There is a nationwide shortage of mental health professionals.  Patients are faced with wait times for appointments.  In an interview with Chicago Tonight, Dr. Joanne May, from Advocate Illinois Masonic Medical Center, noted that “in, Chicago it’s not unusual to be told you have to wait anywhere from three to 10 months for a psychiatrist appointment.”  Across Illinois – which ranks in the top 10 in the nation for such shortages – there are 126 areas where there is a shortage of mental health professionals, according to the Health Resources and Services Administration Data Warehouse.

A recent analysis by the U.S. Health Resources & Services Administration estimates that the shortage will become more acute over the next decade.  An additional 10,000 providers are needed for each of seven separate mental healthcare professions by 2025 to meet the expected growth in demand.

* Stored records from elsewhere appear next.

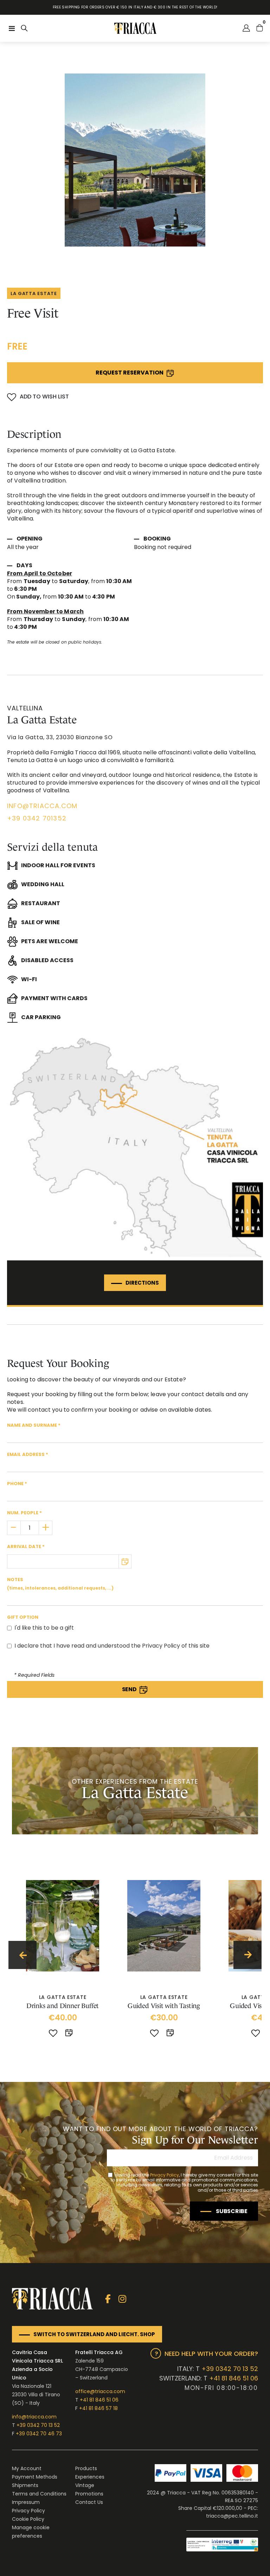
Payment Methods (34, 2476)
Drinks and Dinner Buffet (62, 2005)
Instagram (122, 2298)
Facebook (107, 2298)
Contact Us (89, 2502)
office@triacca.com (100, 2391)
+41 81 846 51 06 (99, 2399)
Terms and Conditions (39, 2493)
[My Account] (246, 28)
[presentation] (22, 1955)
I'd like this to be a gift (44, 1628)
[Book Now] (70, 2033)
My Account (26, 2468)
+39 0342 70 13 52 (38, 2425)
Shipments (25, 2485)
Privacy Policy (164, 2175)
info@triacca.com (34, 2416)
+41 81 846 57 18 (98, 2408)
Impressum (26, 2502)
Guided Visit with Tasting (164, 2005)
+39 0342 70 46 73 (39, 2433)
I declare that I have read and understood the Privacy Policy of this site (112, 1646)
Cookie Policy (28, 2519)
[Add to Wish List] (53, 2033)
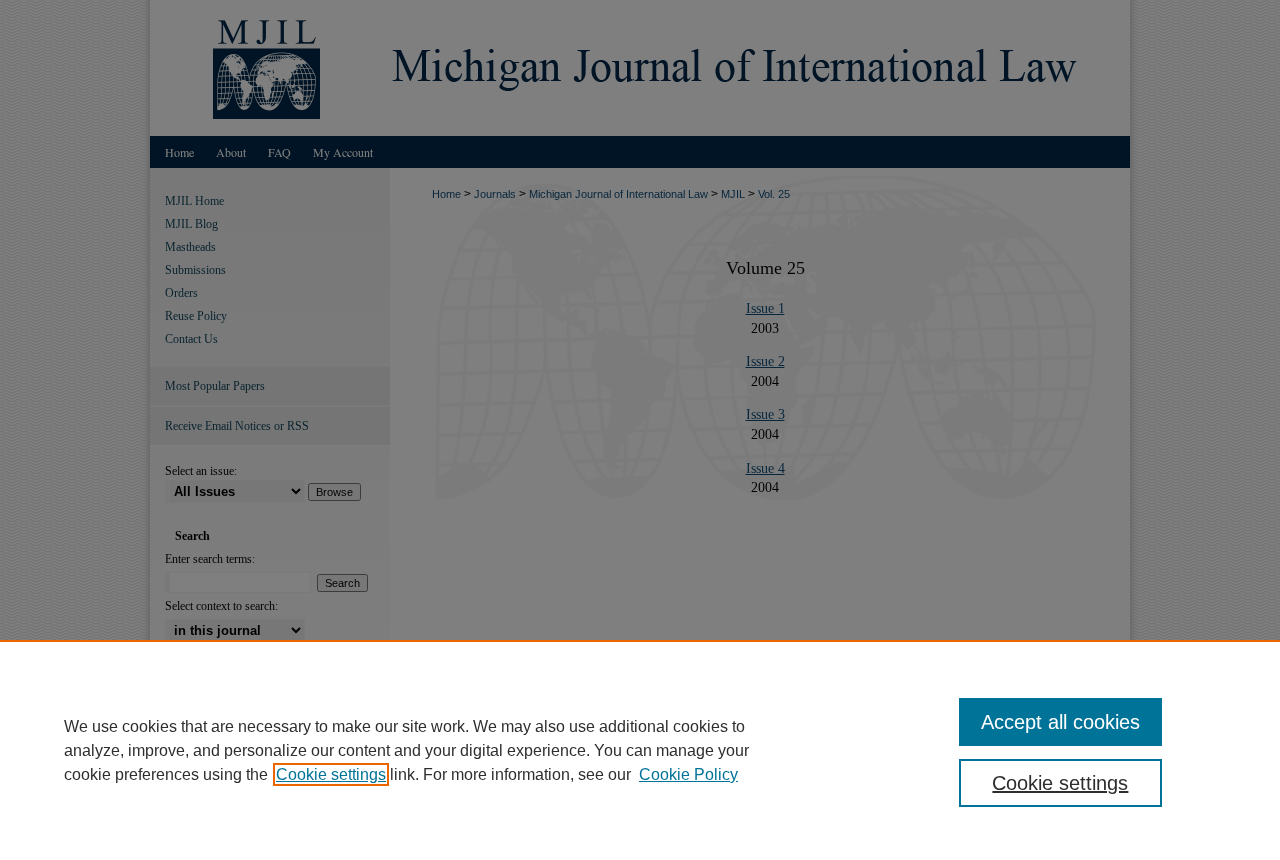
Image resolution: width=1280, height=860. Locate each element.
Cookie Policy (688, 774)
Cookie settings (331, 774)
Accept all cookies (1060, 722)
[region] (640, 750)
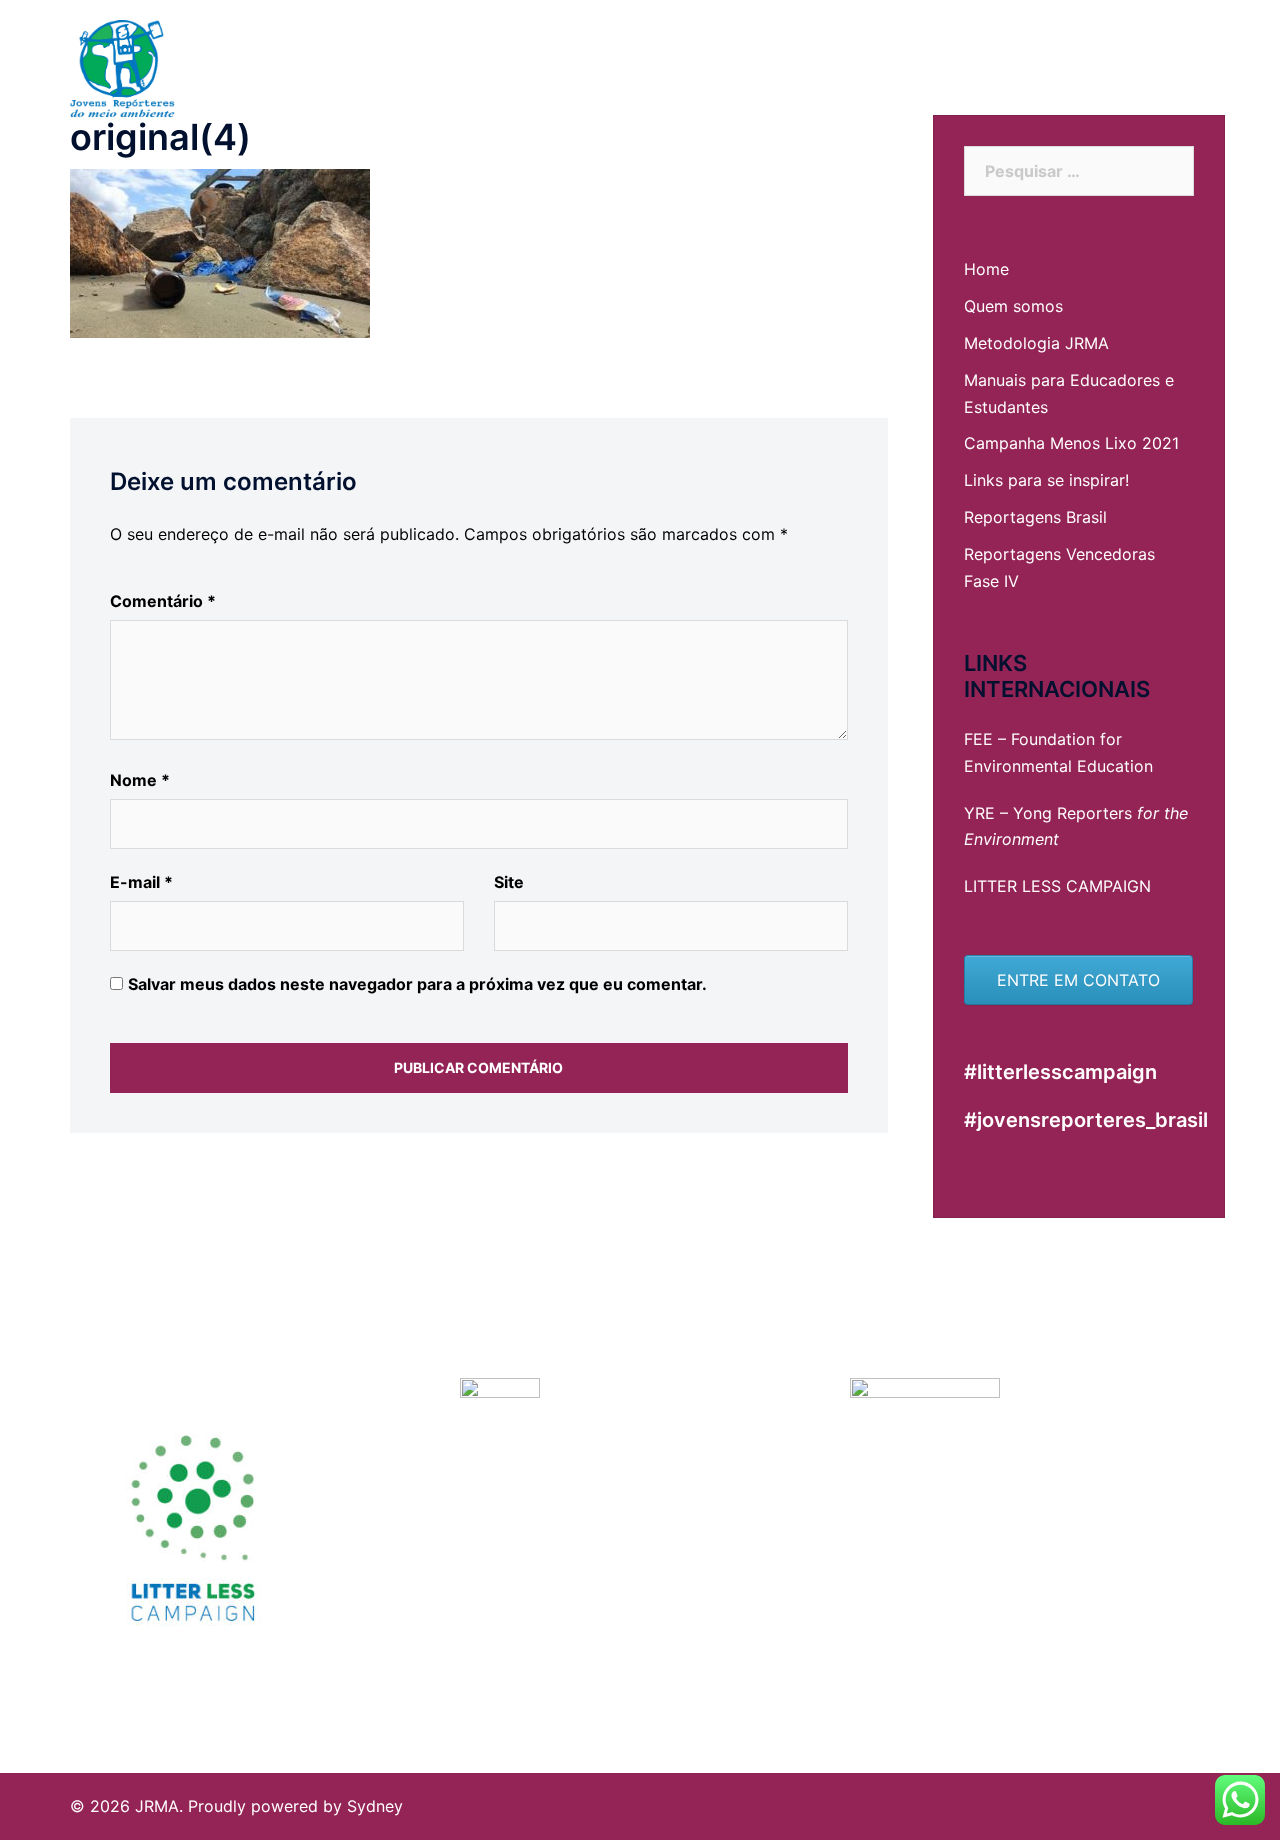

Given the current and future shortage, Virtual care can help address the workforce gap and patient needs for improved access to mental health support in the following ways:

  • Consult: By providing quick access to remote mental specialists, a virtual care platform can enable a hospital’s medical staff to facilitate a virtual consult between specialists and patients.  Instead of waiting hours in the ER for an in-person consult, a virtual consult will help the medical team determine if hospital admission or transport to another facility is needed in a more timely manner.
  • Capacity: By allowing mental health professionals the ability to communicate with patients via any device, anywhere, and at any time, virtual care technology provides specialists with more convenient options in terms of when and where they provide patient care.  Specialists will have greater flexibility – and more can be available remotely – in providing virtual consults round the clock.
  • Comfort: By enabling patients to use their devices from the comfort of their own home, a virtual care platform can help those patients who are uncomfortable being seen / recognized when visiting a clinic in their neighborhood.  Patients will also not be further challenged by the need to arrange for transportation and time to travel to/from the appointments. Travel costs related to follow-up appointments can be reduced.
  • Collaboration: By using video conferencing platforms, mental health professionals can better collaborate with the greater care team across the continuum of care.